意大利Padova大学的一个研究组发现,通过对因丙肝病毒(HCV)感染引发的肝硬化患者进行连续的鳞状细胞癌抗原(SCCA)和免疫球蛋白IgM检测,可以确定出患者在来年患上肝细胞癌的可能性。由于到目前为止,还没有血清生物标记物用于癌变监测,因此这一发现具有重要意义。
每年,大约有3%到4%的肝硬化患者患上原发性肝癌。那些肿瘤很小并容易通过手术切除或干扰的患者的预后最好。这些患者通常是通过超声波定期检查来监控的。
SCCA是一种丝氨酸蛋白酶抑制剂,在肝癌组织中高度表达。目前,意大利已经开发出一种对SCCA和IgM进行联合分析的新血清酶免疫吸收剂检测法。在8月15日的International Journal of Cancer杂志上,Pontisso博士的研究组报道了SCCA-IgA水平在未接受治疗的HCV肝硬化患者中随时间变化的关系。
研究人员对两组患者进行了研究:A组16名患者在四年内发生了肝细胞癌;B组17名患者在四年内没有发生癌变。两组最初具有相似的临床特征,包括SCCA-IgM血清水平相似(267 vs 249U/mL)。
但是,A组患者随着时间的推移,其SCCA-IgM水平显著增加。记录数据显示,A组75%的患者SCCA-IgM水平每年增加20U/mL,而B组患者则只有6%的患者以此幅度增加。SCCA-IgM水平在癌症临床诊断的至少1年前开始增加。
Pontisso博士的研究组表示,这种潜伏阶段可能成为研发新治疗药物和方法的一个窗口。一旦这些发现在更大规模的研究中被证实,那么监控SCCA-IgM复合体随时间的变化情况将可能成为肝硬化患者的一个有用的预后参数。
英文原文:
Biomarker predicts transition of cirrhosis to hepatocellular carcinoma
NEW YORK (Reuters Health) - Serial measurement of squamous cell carcinoma antigen (SCCA) complexed with IgM in patients with cirrhosis due to hepatitis C virus infection (HCV) may identify patients likely to develop hepatocellular carcinoma in the next year, an Italian research team has found. This finding may be of particular importance, because up until now there has been no serological biomarker for use in surveillance programs.
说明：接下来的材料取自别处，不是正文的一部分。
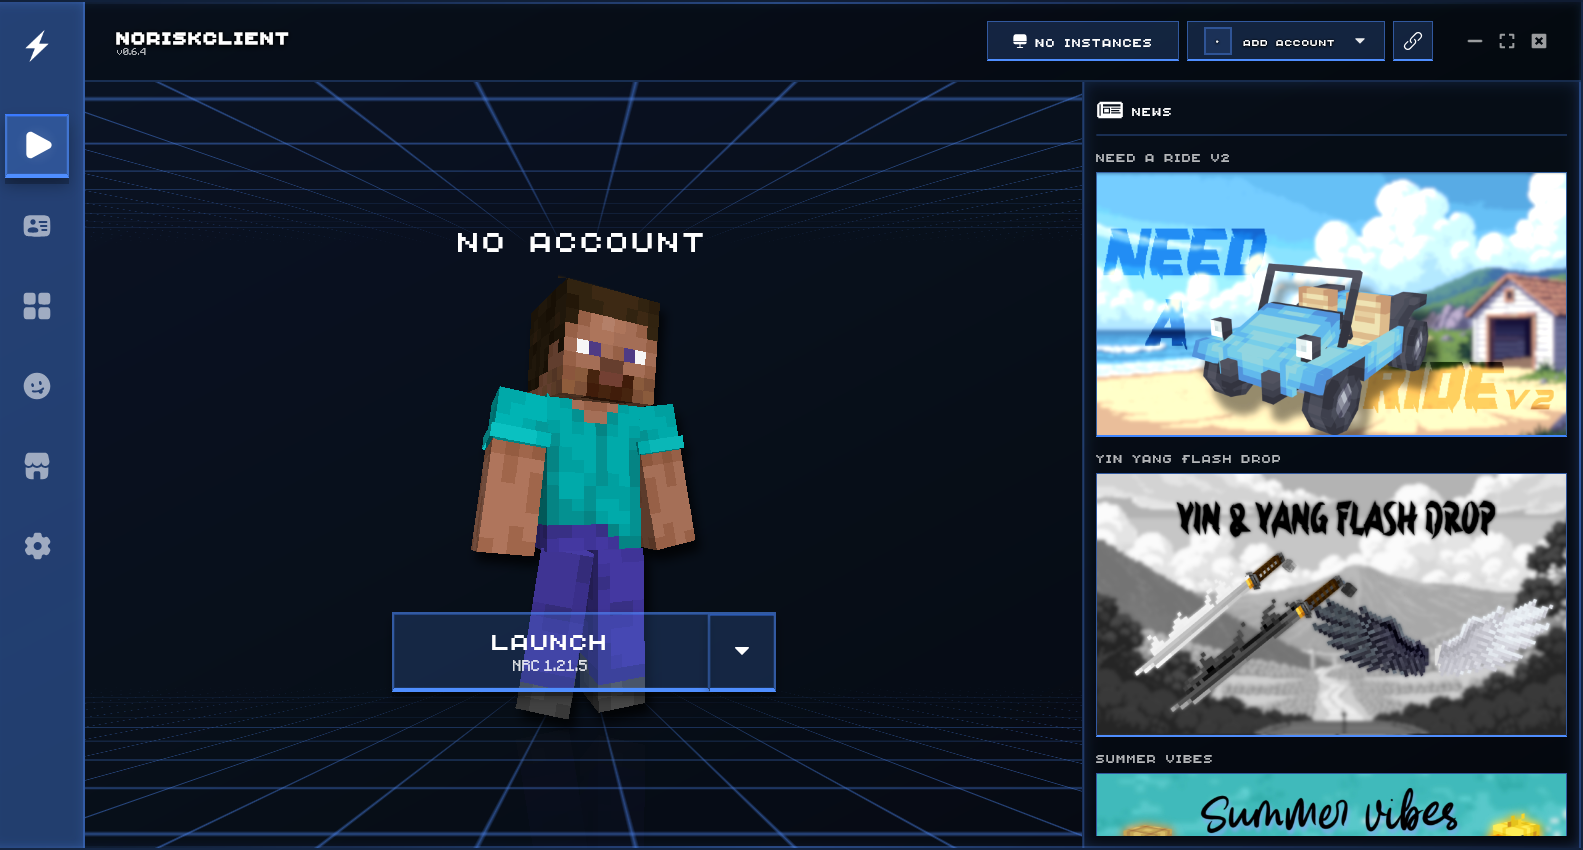
Task: Open the Need A Ride V2 news image
Action: coord(1331,304)
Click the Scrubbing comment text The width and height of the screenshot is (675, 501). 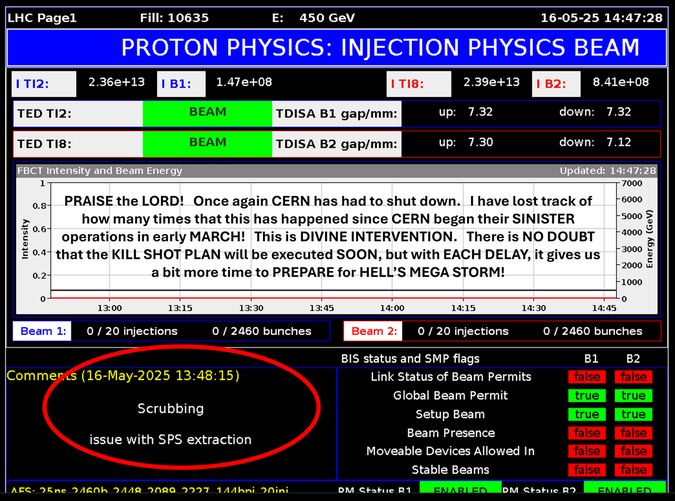click(170, 408)
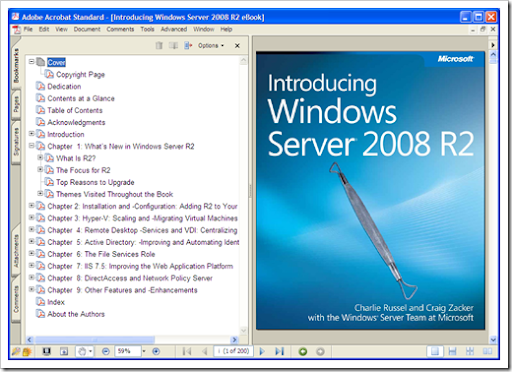The height and width of the screenshot is (372, 512).
Task: Open the Table of Contents bookmark
Action: click(75, 110)
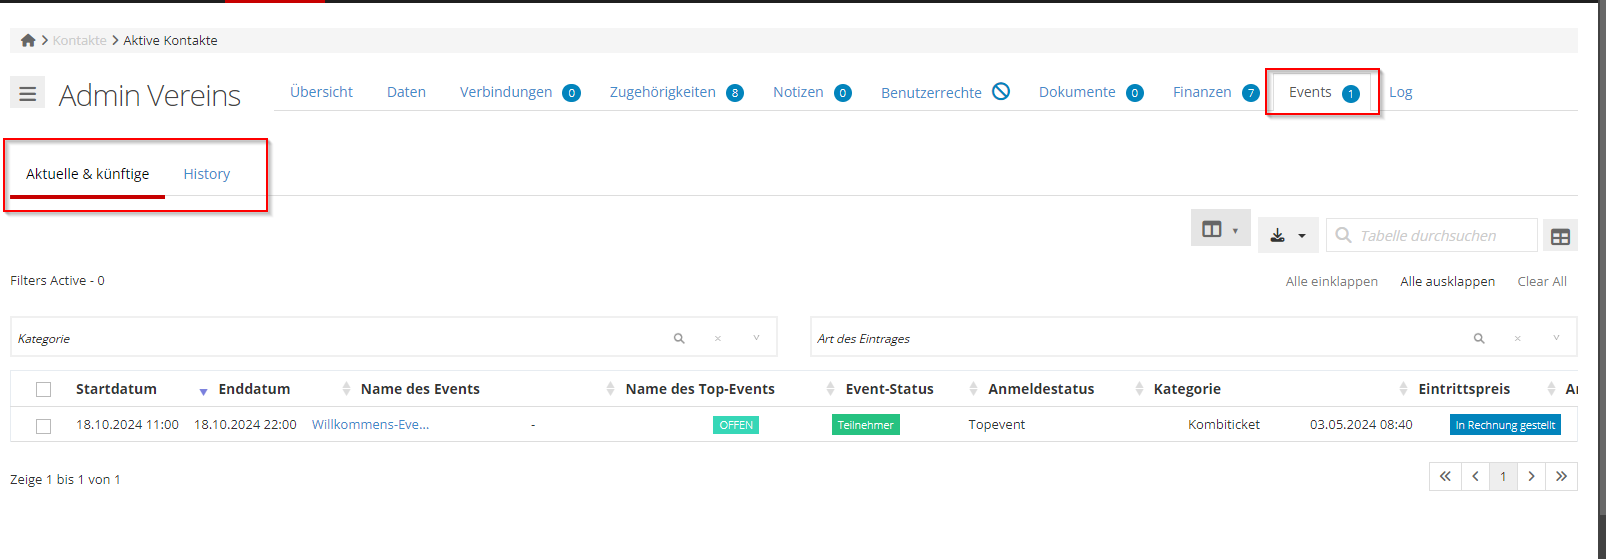Toggle the table view icon right of search

coord(1559,237)
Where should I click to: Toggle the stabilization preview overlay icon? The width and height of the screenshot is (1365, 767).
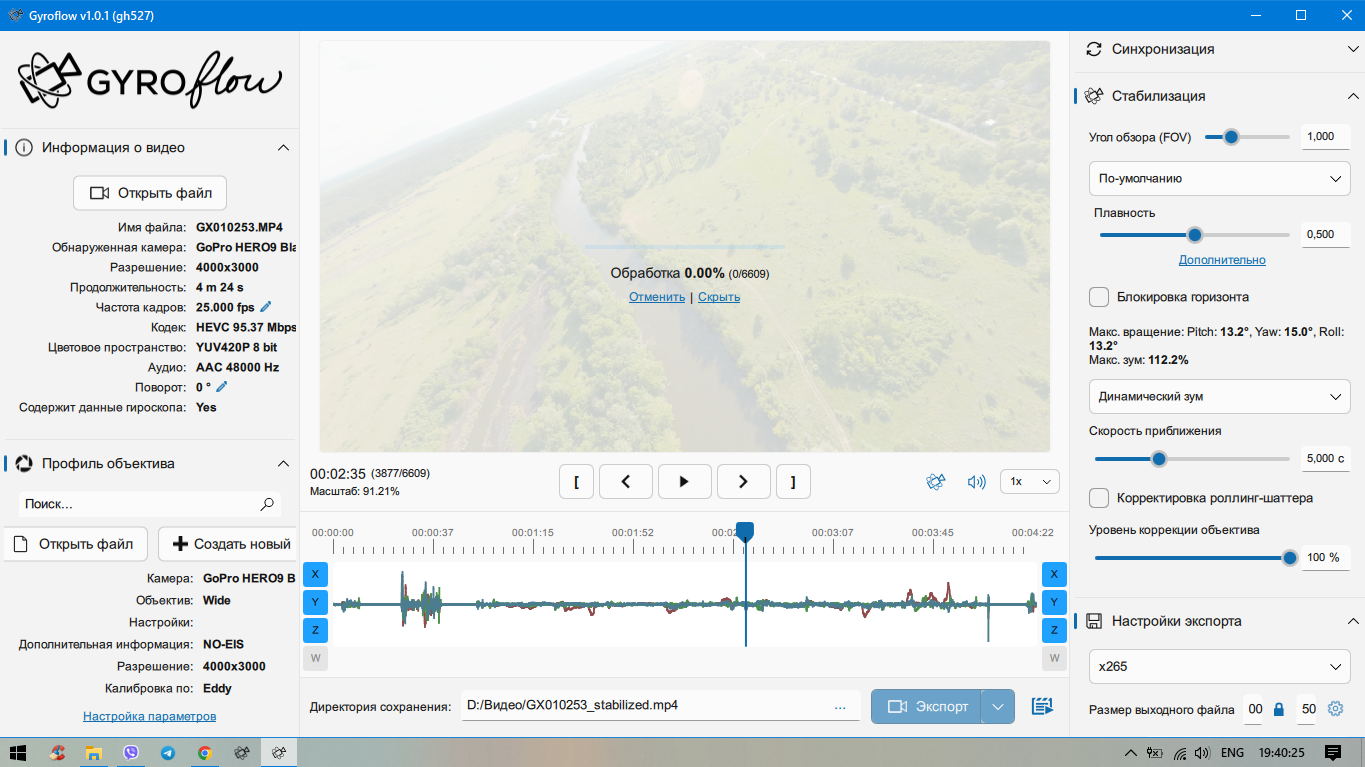coord(936,481)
Approximately 3% to 4% of cirrhotic patients develop primary liver cancer every year, lead researcher Dr. Patrizia Pontisso, at the University of Padova, and associates note. The prognosis is best for patients whose tumors are small enough for surgical or ablative interventions. These patients are usually monitored over time with ultrasound follow-up.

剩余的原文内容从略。